BasicMed is the most obvious example. The “driver’s license medical” that comes with the Sport Pilot certificate hasn’t proven to be a major safety risk, so the FAA felt a lot more comfortable extending this concept to Part 23 airplanes in May 2017. No, BasicMed isn’t quite as relaxed as the Sport Pilot rules for medical certification (one reason Sport Pilots will hang around), but it’s a major step in the right direction. AOPA estimates that over 50,000 pilots are flying under BasicMed—impressive adoption for a relatively new rule, and lots of pilots who don’t have any use for a Sport Pilot certificate.
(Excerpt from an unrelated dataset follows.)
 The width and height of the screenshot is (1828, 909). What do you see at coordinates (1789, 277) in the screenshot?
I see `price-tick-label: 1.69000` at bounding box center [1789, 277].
Beyond BasicMed, the looser airplane certification standards also helped usher in a new era of avionics. The concept of industry consensus standards was pioneered by LSAs, and once again the industry provided good evidence to regulators that a new certification approach could lower cost without reducing safety. The steps were tentative at first, but the last five years have seen a flood of new avionics, from affordable primary flight displays to “non-certified autopilots” in certified airplanes. This is real progress for thousands of airplane owners, breathing new life into older airframes.
The LSA industry isn’t dead. A recent Flying magazine edition features an ad for the Colt from Texas Aircraft, a new LSA that looks to be well made and practical. Another newish LSA is the Vashon Ranger, a $100,000 LSA designed by the founder of Dynon Avionics. I had the chance to fly one last year and enjoyed it—it’s fun and well-made, with some innovative design choices. But the Colt still costs well over $150,000, and fewer than 30 Rangers are flying. Hardly revolutionary numbers.
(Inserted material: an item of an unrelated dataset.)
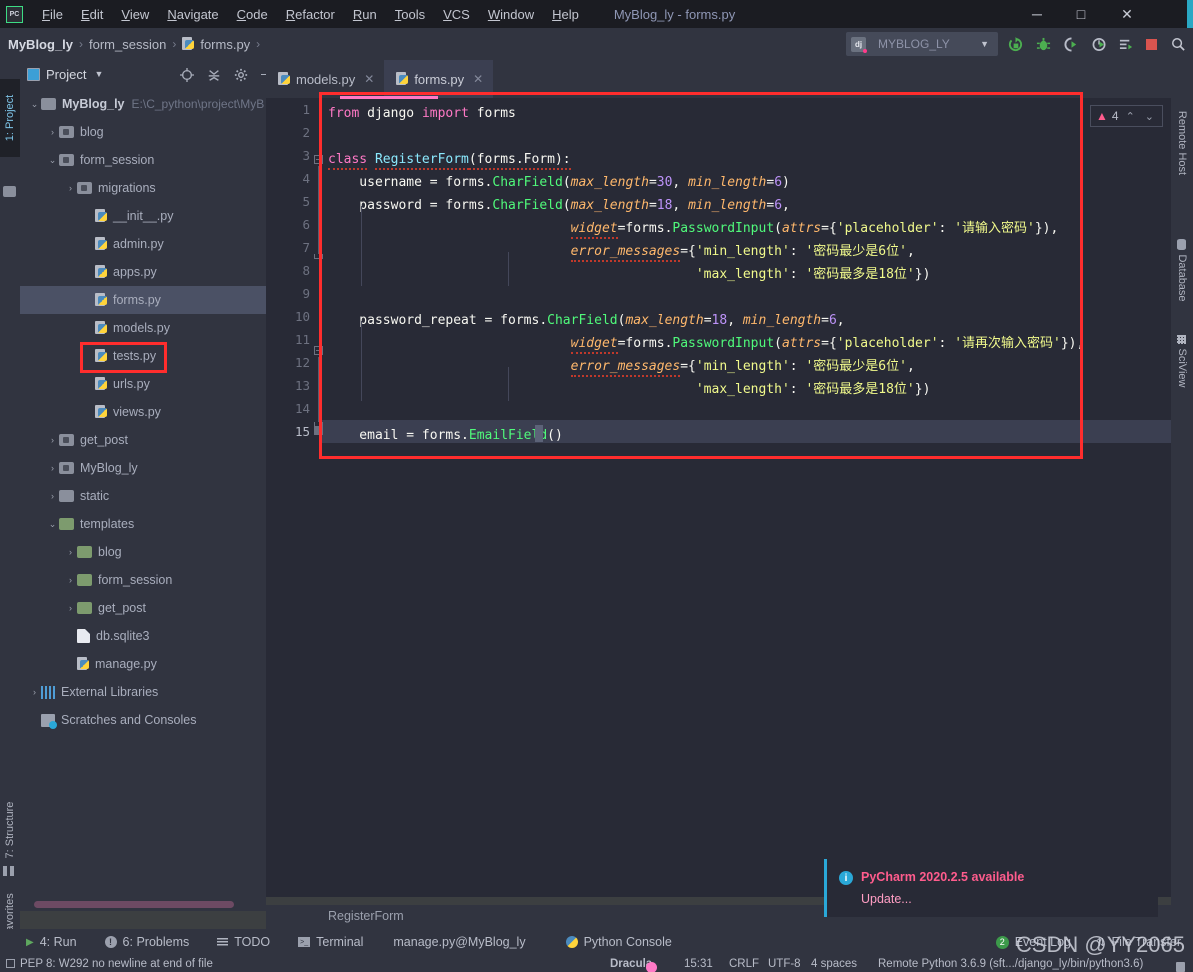 This screenshot has height=972, width=1193. What do you see at coordinates (143, 160) in the screenshot?
I see `tree-item-form-session: ⌄ form_session` at bounding box center [143, 160].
There is some hope for regulatory relief, which might spur a new round of airplane designs. The FAA seems serious about updating the LSA rule to potentially raise the maximum weight, increase the maximum speed, and allow electric powerplants (a critical shortcoming right now for innovative companies). These are desperately needed to prevent LSAs from being passed by traditional certified airplanes in terms of flexibility, but any such change is likely years away from being reality. By the time it comes into force, new Part 23 certification standards themselves might unlock some of the same potential as an LSA—but with fewer restrictions on performance.
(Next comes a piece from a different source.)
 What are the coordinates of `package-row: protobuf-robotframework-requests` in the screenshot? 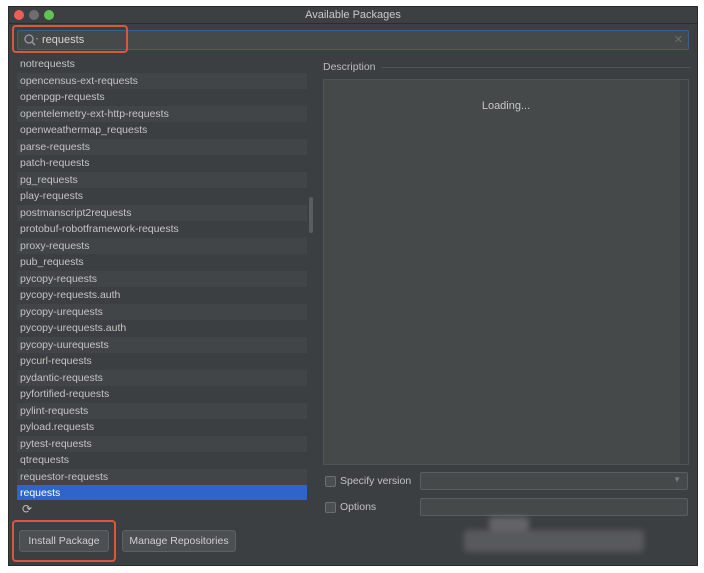 It's located at (162, 230).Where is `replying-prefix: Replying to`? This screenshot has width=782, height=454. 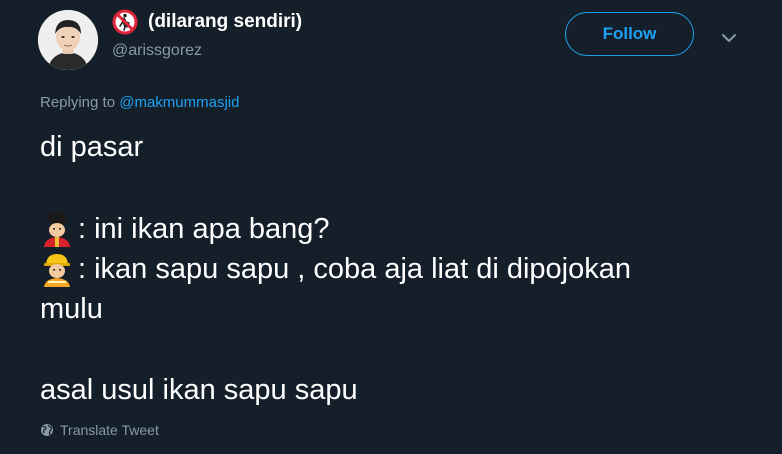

In fact, the ultimate goal for industry groups and airplane manufacturers may be to eliminate the clear lines between experimental, LSA, and certified in the first place. The FAA wants to move to “performance- and risk-based divisions for airplanes.” As the airplane goes up in performance or as the type of operation goes up in risk, the requirements for aircraft and pilot certification will tighten, but without today’s arbitrary categories. At that point, LSAs might cease to be called LSAs.
No matter how you look at it, LSAs have not transformed flight training or reinvented recreational aviation. They are and probably always will be a fairly small niche. Likewise, the Sport Pilot certificate has not played much of a role in the growth of student pilots—for that we mostly have the airlines to thank. Apparently a pilot hiring boom is worth a lot more to the industry than a new certificate level.
In spite of all the disappointment, though, there is reason to celebrate. The typical GA pilot has more options for equipment and medical certification than he did ten years ago, and the Light Sport industry deserves some credit for that. US Supreme Court Justice Louis Brandeis once called states “laboratories of democracy” for their ability to test out new ideas at a small scale before being adopted at the federal level. Maybe that’s the legacy of LSAs: laboratories for the FAA.